Politiker haben ein Recht auf ein Privatleben, sie tun sich auch manchmal schwer, das einer voyeuristischen Öffentlichkeit klar zu machen, können aber teilweise die Grenzen selbst definieren. Manche Ehekrise eines Spitzenpolitikers würde kaum ans Licht der Öffentlichkeit kommen - weil es vorher keine anrührenden Homestorys gab, dieser Politiker eben lieber nach seiner Politik als nach seinem Privatleben beurteilt wird und Blicke durchs Schlüsselloch verwehrt.

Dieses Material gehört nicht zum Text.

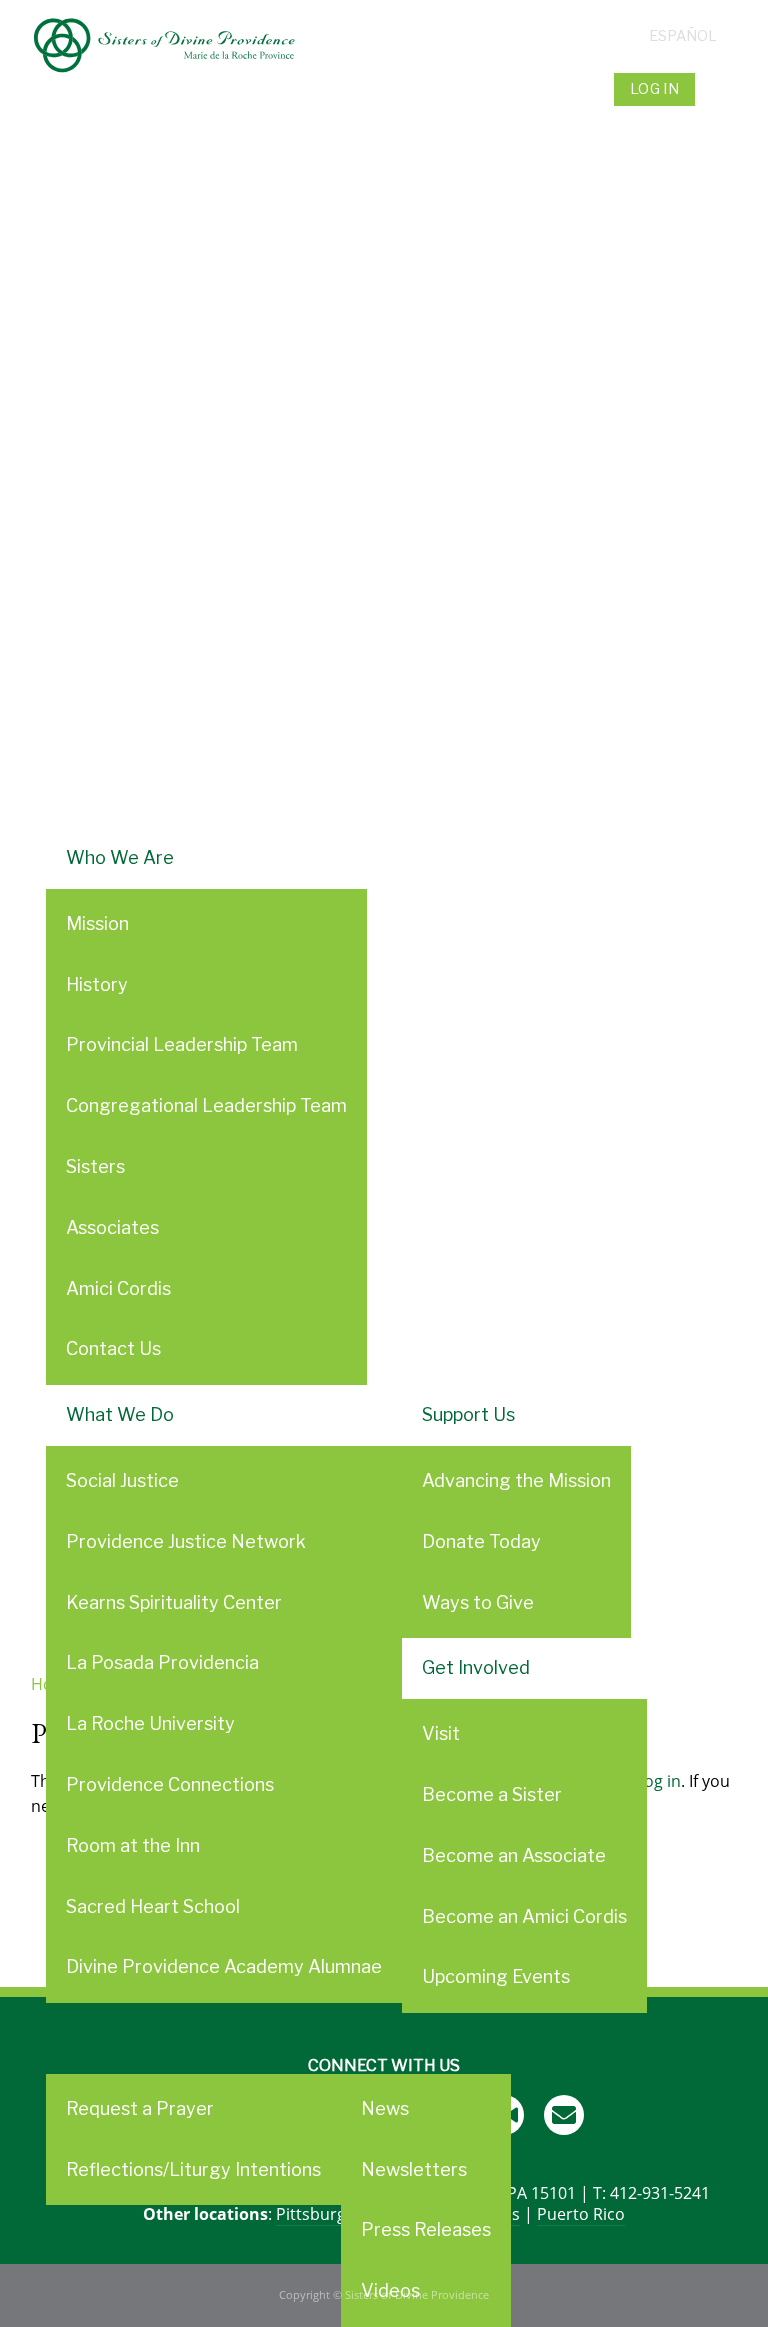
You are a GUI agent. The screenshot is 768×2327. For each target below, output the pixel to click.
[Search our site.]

Abseits von Schmuddelgeschichten gibt es Teile des Privatlebens von Politikern, für die es sich lohnt, sich ernsthaft zu interessieren. Es ist wissenswert, ob etwa ein Gesundheitspolitiker privat auf öffentliche Spitäler vertraut, wie es ein Verkehrspolitiker mit Alkohol am Steuer hält, wie ein Arbeitnehmervertreter wohnt und so weiter - weil solche Beispiele Widersprüche zwischen Reden und Handeln aufzeigen können. So schlüpfrig-aufregend wie Peepshows sind solche Privatgeschichten allerdings nicht. Dafür politisch relevanter. (DER STANDARD, Print- Ausgabe, 6./7. 4.2002)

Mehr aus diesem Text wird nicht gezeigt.